Data extracts Start Marker

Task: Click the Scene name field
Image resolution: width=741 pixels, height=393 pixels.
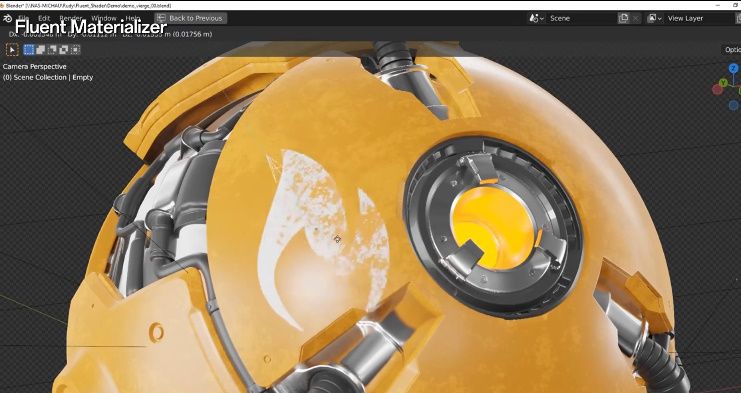Action: 581,18
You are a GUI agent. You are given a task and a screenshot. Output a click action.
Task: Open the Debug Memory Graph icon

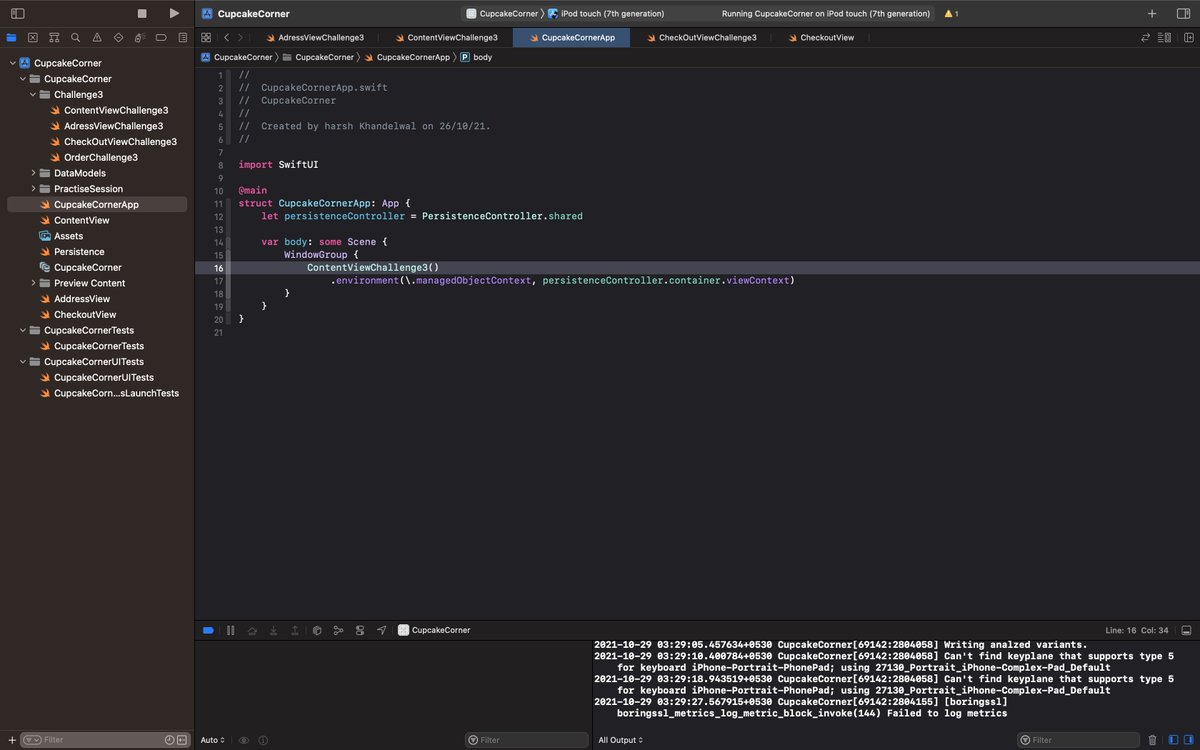pyautogui.click(x=338, y=630)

Data extracts End Marker

▶ What you need to do:
Skip every picture, and give the rest of the material above again exactly.

▶ Exercise answer:
Task: Click the Scene name field
Image resolution: width=741 pixels, height=393 pixels.
Action: 581,18
You are a GUI agent. You are given a task and a screenshot. Output a click action.
Task: Open the Debug Memory Graph icon

pyautogui.click(x=338, y=630)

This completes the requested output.